Records supplied section start

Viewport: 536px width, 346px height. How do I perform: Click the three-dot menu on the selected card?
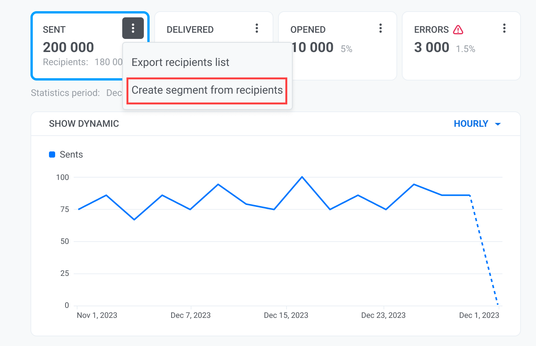pyautogui.click(x=133, y=28)
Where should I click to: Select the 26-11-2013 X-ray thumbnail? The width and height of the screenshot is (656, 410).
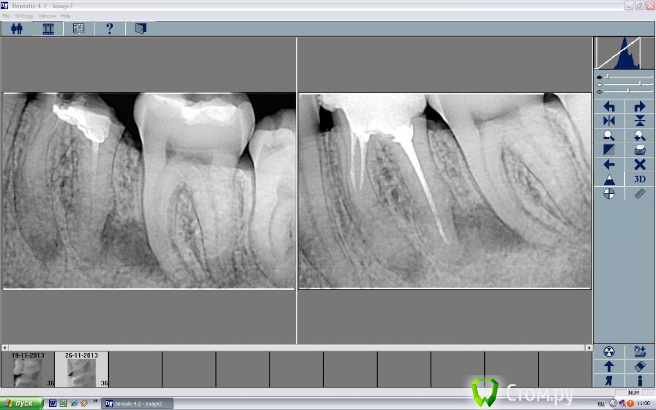pos(81,370)
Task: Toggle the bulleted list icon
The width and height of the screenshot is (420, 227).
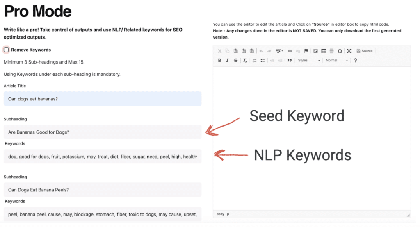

Records supplied section end

Exercise prompt –
Once the line holding "Task: Toggle the bulleted list icon" is found, copy it and each later line exactly through the end of the data, leaving out the pictures.

Problem solution –
Task: Toggle the bulleted list icon
The width and height of the screenshot is (420, 227).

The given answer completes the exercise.